SINGAPORE: At least five companies based in mainland China or Hong Kong are considering initial public offerings, dual listings, or share placements on the Singapore Exchange (SGX) over the next 12 to 18 months, according to four individuals with direct knowledge of the matter. The move reflects a growing interest among Chinese firms in expanding their presence in Southeast Asia, as escalating geopolitical tensions with the United States drive a shift in strategic priorities.
Among the potential listings are a Chinese energy firm, a healthcare group, and a Shanghai-based biotechnology company. While sources declined to disclose specific names as discussions remain preliminary, the developments mark a notable shift towards Singapore as a capital-raising hub.

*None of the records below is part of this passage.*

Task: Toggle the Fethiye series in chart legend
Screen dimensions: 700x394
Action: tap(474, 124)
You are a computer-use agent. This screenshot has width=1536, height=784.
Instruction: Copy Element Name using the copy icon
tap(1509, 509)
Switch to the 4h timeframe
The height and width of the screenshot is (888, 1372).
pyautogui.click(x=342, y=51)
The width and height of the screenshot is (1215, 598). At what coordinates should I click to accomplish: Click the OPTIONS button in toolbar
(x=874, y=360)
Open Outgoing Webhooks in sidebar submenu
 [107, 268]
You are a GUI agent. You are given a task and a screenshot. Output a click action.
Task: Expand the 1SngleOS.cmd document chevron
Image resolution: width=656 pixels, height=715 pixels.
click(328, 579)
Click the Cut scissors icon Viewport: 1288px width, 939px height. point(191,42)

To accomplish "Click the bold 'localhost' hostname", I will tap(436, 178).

The planned activity would serve as a welcome catalyst for SGX, which has faced challenges in attracting large-scale listings and boosting trading volumes in recent years. In 2024, SGX hosted only four IPOs, significantly trailing Hong Kong Exchanges and Clearing Ltd, which recorded 71 new listings over the same period.
According to Jason Saw, head of investment banking at CGS International Securities, Chinese interest in SGX surged following recent trade actions by the United States. “Enquiries about listings on SGX shot through the roof after Trump ramped up his trade actions against China,” he said.
Former US President Donald Trump imposed tariffs of 145% on Chinese imports, prompting retaliatory duties from China of up to 125% on US goods. Although both sides recently agreed to a temporary 90-day pause, long-term uncertainty continues to influence strategic corporate decisions.
CGS International, a subsidiary of China Galaxy Securities, is reportedly working with at least two China-based companies to debut on SGX within the year. Some of these firms could raise approximately US$100 million (RM429.6 million) through primary listings, one source noted.
While SGX has historically not been the primary destination for Chinese offshore listings—Hong Kong remaining the preferred venue due to regulatory alignment and investor familiarity—recent geopolitical shifts and Beijing’s push to deepen ties with ASEAN markets are reshaping this outlook.
“Singapore is an important gateway, whether it’s trade or business activity from China to the outside world,” said Pol de Win, Senior Managing Director and Head of Global Sales and Origination at SGX. “A listing in Singapore is an important component of that.”
The Singaporean government has introduced measures to bolster its equities market, including a 20% corporate tax rebate for primary listings announced in February. Further initiatives are expected in the second half of 2025. According to Ringo Choi, Asia-Pacific IPO Leader at EY, these steps, combined with Singapore’s political stability and neutrality in global affairs, make the city-state an attractive proposition for companies seeking diversification outside of China.
Despite growing interest, industry insiders caution that SGX is unlikely to rival Hong Kong in the near term, citing comparatively conservative investor behaviour and stricter listing criteria. “You need to make it easier for companies, especially technology companies, to list,” said the managing director of a Singapore-based multinational software firm, who spoke on condition of anonymity.
Nonetheless, with many Southeast Asian startups headquartered in Singapore, the groundwork may already be in place for the city to evolve into a more prominent capital market hub for Chinese firms navigating an increasingly complex global trade environment.